The method given in OpenCV tutorials-python has some delay in processing,it is like playing the video at 0.5 speed, Can you suggest any other method where in the optical flow feature(displacement vector fields) can be obtained with a negligible delay?

import cv2
import numpy as np
cap = cv2.VideoCapture("vtest.avi")

ret, frame1 = cap.read()
prvs = cv2.cvtColor(frame1,cv2.COLOR_BGR2GRAY)
hsv = np.zeros_like(frame1)
hsv[...,1] = 255

while(1):
    ret, frame2 = cap.read()
    next = cv2.cvtColor(frame2,cv2.COLOR_BGR2GRAY)

    flow = cv2.calcOpticalFlowFarneback(prvs,next, None, 0.5, 3, 15, 3, 5, 1.2, 0)

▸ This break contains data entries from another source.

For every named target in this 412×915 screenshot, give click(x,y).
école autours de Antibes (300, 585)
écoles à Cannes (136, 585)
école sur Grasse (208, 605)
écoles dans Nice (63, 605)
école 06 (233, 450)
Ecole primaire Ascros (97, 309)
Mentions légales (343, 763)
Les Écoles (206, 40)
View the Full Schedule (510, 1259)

    mag, ang = cv2.cartToPolar(flow[...,0], flow[...,1])
    hsv[...,0] = ang*180/np.pi/2
    hsv[...,2] = cv2.normalize(mag,None,0,255,cv2.NORM_MINMAX)
    rgb = cv2.cvtColor(hsv,cv2.COLOR_HSV2BGR)

    cv2.imshow('frame2',rgb)
    k = cv2.waitKey(30) & 0xff
    if k == 27:
        break
    elif k == ord('s'):
        cv2.imwrite('opticalfb.png',frame2)
        cv2.imwrite('opticalhsv.png',rgb)
    prvs = next

cap.release()
cv2.destroyAllWindows()

Solution

  • First, the method you are using in your code is not Lucas-Kanade. You are using calcOpticalFlowFarneback function which is the Farneback method for motion estimation.

    In general, optical flow is quite a heavy algorithm, and it really depends on your needs. You have mainly two types of methods - sparse and dense:

    • calcOpticalFlowFarneback is a dense algorithm, which means that it generates a flow matrix as the size of your frame, it actually calculates the flow for every pixel.
    • calcOpticalFlowPyrLK (Lucas-Kanade) method is a sparse method that takes only specified number of pixels and calculates the flow on them.

    You might want to try Lucas-Kanade method if you want better performance.
    Take a look at this OpenCV Optical Flow Tutorial, you have there both examples for Farneback and Lucas-Kanade.

    In the Lucas-Kanade example they are using the goodFeaturesToTrack method which generates number of pixels that are good to track in such motion estimation algorithms. Depends on what your needs are, you might want to use this method or define some pixels yourself.
    Note that you can of course change the number of processed pixels and by that change the processing time of the algorithm.

    You might want to checkout this answer as well, even though it is for DualTVL1 method, it might also apply to other methods.